## WHAT IS BEING ASKED
Your answer should be the records below, repeated exactly as they stand.

## RECORDS FOR THIS TASK

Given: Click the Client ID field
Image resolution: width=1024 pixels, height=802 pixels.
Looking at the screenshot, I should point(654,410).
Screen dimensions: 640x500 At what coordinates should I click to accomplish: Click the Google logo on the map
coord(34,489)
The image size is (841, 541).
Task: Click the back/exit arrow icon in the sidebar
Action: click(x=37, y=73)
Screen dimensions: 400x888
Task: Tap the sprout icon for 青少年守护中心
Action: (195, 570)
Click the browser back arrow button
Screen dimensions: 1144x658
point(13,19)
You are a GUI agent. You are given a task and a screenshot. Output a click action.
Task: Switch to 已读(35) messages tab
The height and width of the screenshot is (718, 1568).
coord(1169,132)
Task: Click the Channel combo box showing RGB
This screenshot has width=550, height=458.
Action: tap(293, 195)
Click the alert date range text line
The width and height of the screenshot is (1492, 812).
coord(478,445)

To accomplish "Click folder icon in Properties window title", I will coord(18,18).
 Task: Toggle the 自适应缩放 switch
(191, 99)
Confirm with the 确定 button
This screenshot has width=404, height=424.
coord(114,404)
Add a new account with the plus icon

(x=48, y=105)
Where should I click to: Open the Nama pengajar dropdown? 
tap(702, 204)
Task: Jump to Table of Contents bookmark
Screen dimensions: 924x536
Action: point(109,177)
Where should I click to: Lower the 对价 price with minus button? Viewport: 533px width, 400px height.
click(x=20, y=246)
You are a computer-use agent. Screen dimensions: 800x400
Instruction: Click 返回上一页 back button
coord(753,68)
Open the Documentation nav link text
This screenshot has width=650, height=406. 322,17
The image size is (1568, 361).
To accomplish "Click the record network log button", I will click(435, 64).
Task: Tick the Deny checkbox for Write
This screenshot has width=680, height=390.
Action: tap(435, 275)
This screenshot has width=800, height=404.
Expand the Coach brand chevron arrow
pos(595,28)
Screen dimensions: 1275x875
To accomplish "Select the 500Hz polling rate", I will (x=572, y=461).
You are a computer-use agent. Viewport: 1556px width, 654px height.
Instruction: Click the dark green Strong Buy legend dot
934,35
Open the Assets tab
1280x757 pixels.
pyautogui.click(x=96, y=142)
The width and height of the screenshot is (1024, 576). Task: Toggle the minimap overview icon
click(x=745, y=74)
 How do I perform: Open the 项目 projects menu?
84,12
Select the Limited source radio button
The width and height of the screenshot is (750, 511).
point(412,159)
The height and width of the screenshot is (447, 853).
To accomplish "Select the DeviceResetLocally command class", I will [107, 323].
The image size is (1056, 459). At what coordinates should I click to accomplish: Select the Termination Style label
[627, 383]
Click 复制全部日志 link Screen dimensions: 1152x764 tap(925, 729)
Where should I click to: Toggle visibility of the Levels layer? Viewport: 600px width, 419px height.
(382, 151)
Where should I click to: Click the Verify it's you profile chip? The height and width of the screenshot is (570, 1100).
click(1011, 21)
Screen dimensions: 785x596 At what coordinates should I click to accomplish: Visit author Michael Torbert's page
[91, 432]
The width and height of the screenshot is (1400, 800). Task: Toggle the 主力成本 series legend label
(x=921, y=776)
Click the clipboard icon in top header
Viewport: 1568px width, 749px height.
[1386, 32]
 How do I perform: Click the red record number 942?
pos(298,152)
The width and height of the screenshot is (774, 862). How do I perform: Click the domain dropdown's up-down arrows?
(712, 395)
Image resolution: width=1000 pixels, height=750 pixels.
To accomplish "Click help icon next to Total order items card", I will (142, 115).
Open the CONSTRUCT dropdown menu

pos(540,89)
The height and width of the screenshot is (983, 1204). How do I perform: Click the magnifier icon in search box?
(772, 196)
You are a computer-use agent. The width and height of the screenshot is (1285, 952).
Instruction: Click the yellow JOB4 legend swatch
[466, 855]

## ANSWER FOR THIS EXERCISE
Given: Click the Client ID field
Image resolution: width=1024 pixels, height=802 pixels.
Looking at the screenshot, I should point(654,410).
Screen dimensions: 640x500 At what coordinates should I click to accomplish: Click the Google logo on the map
coord(34,489)
The image size is (841, 541).
Task: Click the back/exit arrow icon in the sidebar
Action: click(x=37, y=73)
Screen dimensions: 400x888
Task: Tap the sprout icon for 青少年守护中心
Action: (195, 570)
Click the browser back arrow button
Screen dimensions: 1144x658
point(13,19)
You are a GUI agent. You are given a task and a screenshot. Output a click action.
Task: Switch to 已读(35) messages tab
The height and width of the screenshot is (718, 1568).
coord(1169,132)
Task: Click the Channel combo box showing RGB
This screenshot has width=550, height=458.
Action: tap(293, 195)
Click the alert date range text line
The width and height of the screenshot is (1492, 812).
coord(478,445)

To accomplish "Click folder icon in Properties window title", I will coord(18,18).
 Task: Toggle the 自适应缩放 switch
(191, 99)
Confirm with the 确定 button
This screenshot has width=404, height=424.
coord(114,404)
Add a new account with the plus icon

(x=48, y=105)
Where should I click to: Open the Nama pengajar dropdown? 
tap(702, 204)
Task: Jump to Table of Contents bookmark
Screen dimensions: 924x536
Action: point(109,177)
Where should I click to: Lower the 对价 price with minus button? Viewport: 533px width, 400px height.
click(x=20, y=246)
You are a computer-use agent. Screen dimensions: 800x400
Instruction: Click 返回上一页 back button
coord(753,68)
Open the Documentation nav link text
This screenshot has width=650, height=406. 322,17
The image size is (1568, 361).
To accomplish "Click the record network log button", I will click(435, 64).
Task: Tick the Deny checkbox for Write
This screenshot has width=680, height=390.
Action: tap(435, 275)
This screenshot has width=800, height=404.
Expand the Coach brand chevron arrow
pos(595,28)
Screen dimensions: 1275x875
To accomplish "Select the 500Hz polling rate", I will (x=572, y=461).
You are a computer-use agent. Viewport: 1556px width, 654px height.
Instruction: Click the dark green Strong Buy legend dot
934,35
Open the Assets tab
1280x757 pixels.
pyautogui.click(x=96, y=142)
The width and height of the screenshot is (1024, 576). Task: Toggle the minimap overview icon
click(x=745, y=74)
 How do I perform: Open the 项目 projects menu?
84,12
Select the Limited source radio button
The width and height of the screenshot is (750, 511).
point(412,159)
The height and width of the screenshot is (447, 853).
To accomplish "Select the DeviceResetLocally command class", I will [107, 323].
The image size is (1056, 459). At what coordinates should I click to accomplish: Select the Termination Style label
[627, 383]
Click 复制全部日志 link Screen dimensions: 1152x764 tap(925, 729)
Where should I click to: Toggle visibility of the Levels layer? Viewport: 600px width, 419px height.
(382, 151)
Where should I click to: Click the Verify it's you profile chip? The height and width of the screenshot is (570, 1100).
click(1011, 21)
Screen dimensions: 785x596 At what coordinates should I click to accomplish: Visit author Michael Torbert's page
[91, 432]
The width and height of the screenshot is (1400, 800). Task: Toggle the 主力成本 series legend label
(x=921, y=776)
Click the clipboard icon in top header
Viewport: 1568px width, 749px height.
[1386, 32]
 How do I perform: Click the red record number 942?
pos(298,152)
The width and height of the screenshot is (774, 862). How do I perform: Click the domain dropdown's up-down arrows?
(712, 395)
Image resolution: width=1000 pixels, height=750 pixels.
To accomplish "Click help icon next to Total order items card", I will (142, 115).
Open the CONSTRUCT dropdown menu

pos(540,89)
The height and width of the screenshot is (983, 1204). How do I perform: Click the magnifier icon in search box?
(772, 196)
You are a computer-use agent. The width and height of the screenshot is (1285, 952).
Instruction: Click the yellow JOB4 legend swatch
[466, 855]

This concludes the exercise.